Thanks for the Memory: Part one

Thursday, June 14th, 2012

keep in touch with your older friends

My wife and I recently talked about the consequences of aging, physical and mental, and I decided to order a booklet from Harvard Medical School titled "Improving Memory: Understanding age-related memory loss." Then we set out on a Monday through Friday visit to old friends (literally, since most were more than 85 years old and at least five were over ninety). We flew from Denver to a city we once lived in and saw ten individuals/couples over the ensuing four days.

I remembered a family occasion fourteen years ago when my Dad and another elderly relative were talking about whether they'd rather be as they were, over ninety and suffering various aches and pains, but mentally sharp, or like another senior at the dinner was, a year or so older and healthy physically, but over the Alzheimer's cliff. They both voted for being creaky, but lucid.

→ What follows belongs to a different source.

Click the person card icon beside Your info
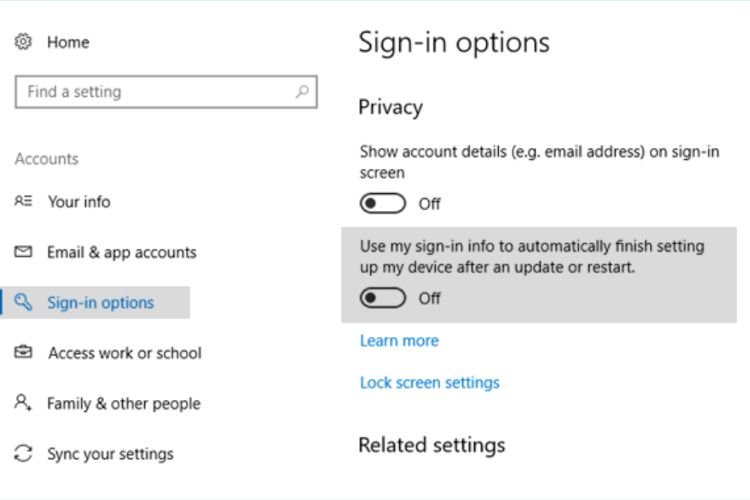This screenshot has height=500, width=750. pos(23,202)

The older friends we visited in three locales on the recent trip reminded me of Dad's discussion back in 1998. Most were a little frail and complained of a variety of back, leg and joint issues, but they were mentally right on target. On the other hand, I wondered if several had at least mild cognitive impairment.

Then we came home and I started reading the booklet. There are seven normal types of memory problems: a tendency to forget thing over time (transience), absentmindedness, blocking, misattribution, suggestibility, bias, and persistence. All of these can be worsened with age  without implying more severe brain issues: Alzheimer's, other dementias or even mild cognitive impairment.

The missing letters may not mean Alzheimers

I had the second of those seven problems yesterday, seeing a new member of my men's book group on the front steps of the house we were meeting in, introducing ourselves by first names and then sitting through a detailed discussion of a book, The Inventor's Dilemna, over the next two hours.

One of the seniors we visited on our trip had always been superb with names and even in her mid-80s is much better than most of us. I never had that talent and, of course, I have even less of it at age 71.

I had made no real attempt to store the other guy's name, didn't give him one of my usual memory-hook mental pictures, and totally forgot it by the time we left. One trick to overcome absentmindedness is using cues. I'm a "visual-verbal" person, and so I tend to superimpose an unusual tie or a mustache or something similar and then repeat  the cue to myself. When I do that, I remember names. In his case, I hadn't done so.

The book from Harvard has ten ways to promote memory health. One was very striking to me: "Get a good night's sleep." I sometimes read late into the night, 11:30 or 12 or even 12:30, and when I do I'm a tad groggy in the morning. That's not something I should do if I want to be at my best the next day.

So, having been in their company for a few minutes to several hours at most, I wouldn't even venture a guess as to whether the older friends we had eaten a meal with, or talked with for five or ten minutes, were mentally totally normal for their age and encountering one of the seven types of age-related memory problems we'll all have to cope with, or, possibly, had more severe issues.

But I will use the ideas in the book from Harvard Medical School.